=== Document section ===

This article reviews computer-aided design (CAD) software that is meant to function as more than a drawing tool; design offices and general contractors are still learning how to take advantage of its full potential even as the software systems mature. CAD systems are used to sell products before they are produced, to warehouse past designs in a central library, and to describe an intended design to a parts supplier. Traditional wisdom holds that 2D CAD systems are best suited to products with simple geometries that can be easily represented without considerable interpretive errors, products such as the nozzles. Often, 2D drawings can be ambiguous and are open to errors in interpretation, especially in cases of complex designs, according to the Queensland Manufacturing Institute (QMI) report. Century Tool wanted to use the 3D CAD software to check for interferences in the design of a part a customer had charged Century Tool with building.
Computer-aided design software is meant to function as more than a drawing tool; design offices and general contractors are still learning how to take advantage of its full potential even as the software systems mature. CAD systems are used to sell products before they’re produced, to warehouse past designs in a central library, and to describe an intended design to a parts supplier.
Many manufacturing and engineering companies— mainly small ones—still use two-dimensional drafting or a two-dimensional CAD package strictly for design. But as software prices drop, along with the training time needed to master a program, some of these companies are turning to 3-D design software. Once the programs are implemented, the companies generally find a number of unexpected uses.

===

Task instructions:
#1 Translate this sentence from the CAD article into Spanish: "CAD systems are used to sell products before they are produced, to warehouse past designs in a central library, and to describe an intended design to a parts supplier."
#2 List every purpose that the CAD article gives in its sentences beginning "CAD systems are used to."
#3 Write a continuation of the CAD article that picks up after its final sentence.

=== Supplied material ===

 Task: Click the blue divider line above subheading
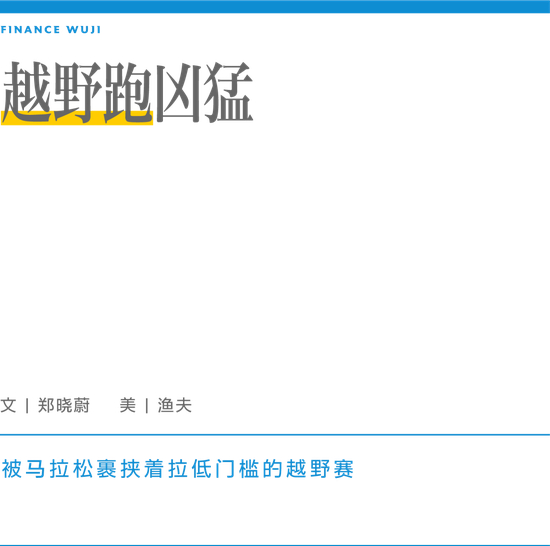[275, 435]
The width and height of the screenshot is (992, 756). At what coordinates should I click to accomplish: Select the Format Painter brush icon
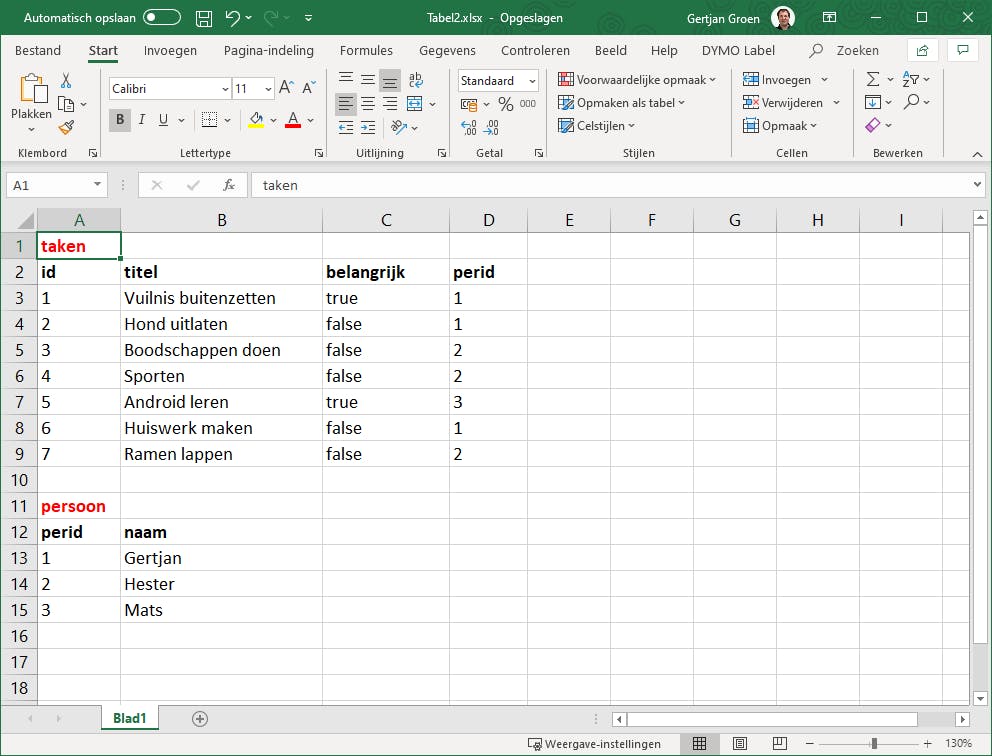66,127

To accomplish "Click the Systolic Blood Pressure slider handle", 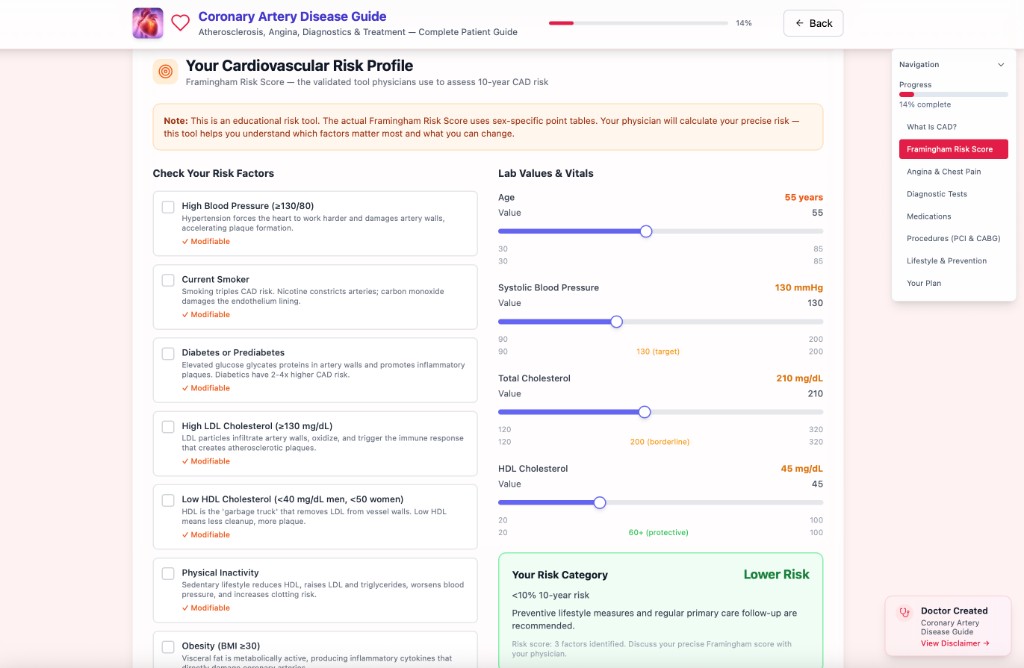I will point(616,321).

===

The replies:
#1 Los sistemas CAD se utilizan para vender productos antes de que se fabriquen, para almacenar diseños anteriores en una biblioteca central y para describir un diseño previsto a un proveedor de piezas.

#2
- To sell products before they are produced
- To warehouse past designs in a central library
- To describe an intended design to a parts supplier

#3
For instance, Husky Corp. of Pacific, Mo., a maker of small gasoline-line nozzles, recently installed a design package after years of what Thomas Mitchell, senior design engineer, said were long calculations that the engineers carried out when a part design had to be changed. Because the company essentially produces the same nozzles again and again, engineers eventually learned how to tweak the design to correct any problems that might come up.
The company makes vapor-recovery nozzles, which are placed in the gasoline hose between the gas pump and the underground tank to prevent vapors from escaping. Husky also makes a small valve that sits in the gas hose close to the gas pump handle and easily breaks off should the driver take off with the hose still attached to the car. The release valve limits damage to the gas pump in those situations, Mitchell said.
Because the small nozzles and valves aren’t very complex in design, Husky hadn’t really investigated a move to 3-D CAD design, Mitchell said. Engineers saw no need for it. If they wanted to change a design, they simply altered the 2-D design by hand.
The nozzles are produced by sand castings, which are machined. Often, however, the clamp that held the part for machining would break or bend the delicate casting.
“The casting needs to be held to be machined,” Mitchell said. “You’ve got to grab the casting, but you don’t want to ruin it. If you squeeze it too hard, you can bend it out of shape.”
Two-dimensional drawings can often be ambiguous, but 3-D CAD solid models, such as the one above from Micro-Matic Tool, let designers study motion and check for interferences in three dimensions.
So engineers started thinking about how the nozzles could be fully reconfigured to give them additional strength. The machinists and engineers had been guessing about how much force they could apply while machining. When they realized that a simple change in design might mean far fewer destroyed castings, the engineers at Husky decided that 3-D design might serve a purpose for the company after all. Husky implemented Pro/Engineer CAD software from PTC of Waltham, Mass.
“For years, everyone was working in two dimensions, but 3-D CAD is faster,” Mitchell said. “You know what you’ve got because you can see it on the screen.”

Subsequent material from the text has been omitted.